[Stored records]
==============================

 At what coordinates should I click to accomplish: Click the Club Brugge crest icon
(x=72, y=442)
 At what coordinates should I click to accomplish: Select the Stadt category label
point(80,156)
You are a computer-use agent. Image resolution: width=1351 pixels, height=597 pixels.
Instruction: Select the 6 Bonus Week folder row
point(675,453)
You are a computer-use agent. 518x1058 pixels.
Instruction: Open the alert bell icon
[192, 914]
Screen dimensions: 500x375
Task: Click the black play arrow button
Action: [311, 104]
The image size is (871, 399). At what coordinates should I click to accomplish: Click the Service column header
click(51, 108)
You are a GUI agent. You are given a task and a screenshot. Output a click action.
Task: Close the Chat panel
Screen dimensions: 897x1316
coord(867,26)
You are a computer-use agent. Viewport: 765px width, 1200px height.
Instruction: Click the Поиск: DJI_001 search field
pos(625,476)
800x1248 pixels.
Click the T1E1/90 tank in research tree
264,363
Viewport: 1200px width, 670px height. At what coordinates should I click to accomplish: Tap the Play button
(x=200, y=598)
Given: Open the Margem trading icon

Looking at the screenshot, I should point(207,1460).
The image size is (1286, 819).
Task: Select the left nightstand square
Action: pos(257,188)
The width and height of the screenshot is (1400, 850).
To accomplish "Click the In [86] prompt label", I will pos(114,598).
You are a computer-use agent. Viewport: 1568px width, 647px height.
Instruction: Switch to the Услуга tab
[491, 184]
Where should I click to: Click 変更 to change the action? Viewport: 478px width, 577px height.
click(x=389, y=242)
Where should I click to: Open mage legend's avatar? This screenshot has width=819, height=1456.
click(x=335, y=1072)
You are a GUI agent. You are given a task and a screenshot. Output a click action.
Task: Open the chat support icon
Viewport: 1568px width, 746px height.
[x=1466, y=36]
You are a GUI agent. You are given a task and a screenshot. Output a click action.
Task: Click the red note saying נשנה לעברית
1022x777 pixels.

==============================

- _TASK REQUIREMENTS_
Exactly as they appear above, the records are to be transcribed in full.

- _THE ANSWER_
 At what coordinates should I click to accomplish: Click the Club Brugge crest icon
(x=72, y=442)
 At what coordinates should I click to accomplish: Select the Stadt category label
point(80,156)
You are a computer-use agent. Image resolution: width=1351 pixels, height=597 pixels.
Instruction: Select the 6 Bonus Week folder row
point(675,453)
You are a computer-use agent. 518x1058 pixels.
Instruction: Open the alert bell icon
[192, 914]
Screen dimensions: 500x375
Task: Click the black play arrow button
Action: [311, 104]
The image size is (871, 399). At what coordinates should I click to accomplish: Click the Service column header
click(51, 108)
You are a GUI agent. You are given a task and a screenshot. Output a click action.
Task: Close the Chat panel
Screen dimensions: 897x1316
coord(867,26)
You are a computer-use agent. Viewport: 765px width, 1200px height.
Instruction: Click the Поиск: DJI_001 search field
pos(625,476)
800x1248 pixels.
Click the T1E1/90 tank in research tree
264,363
Viewport: 1200px width, 670px height. At what coordinates should I click to accomplish: Tap the Play button
(x=200, y=598)
Given: Open the Margem trading icon

Looking at the screenshot, I should point(207,1460).
The image size is (1286, 819).
Task: Select the left nightstand square
Action: pos(257,188)
The width and height of the screenshot is (1400, 850).
To accomplish "Click the In [86] prompt label", I will pos(114,598).
You are a computer-use agent. Viewport: 1568px width, 647px height.
Instruction: Switch to the Услуга tab
[491, 184]
Where should I click to: Click 変更 to change the action? Viewport: 478px width, 577px height.
click(x=389, y=242)
Where should I click to: Open mage legend's avatar? This screenshot has width=819, height=1456.
click(x=335, y=1072)
You are a GUI agent. You are given a task and a screenshot. Output a click action.
Task: Open the chat support icon
Viewport: 1568px width, 746px height.
[x=1466, y=36]
You are a GUI agent. You are given a task and a screenshot. Output a click action.
Task: Click the red note saying נשנה לעברית
1022x777 pixels.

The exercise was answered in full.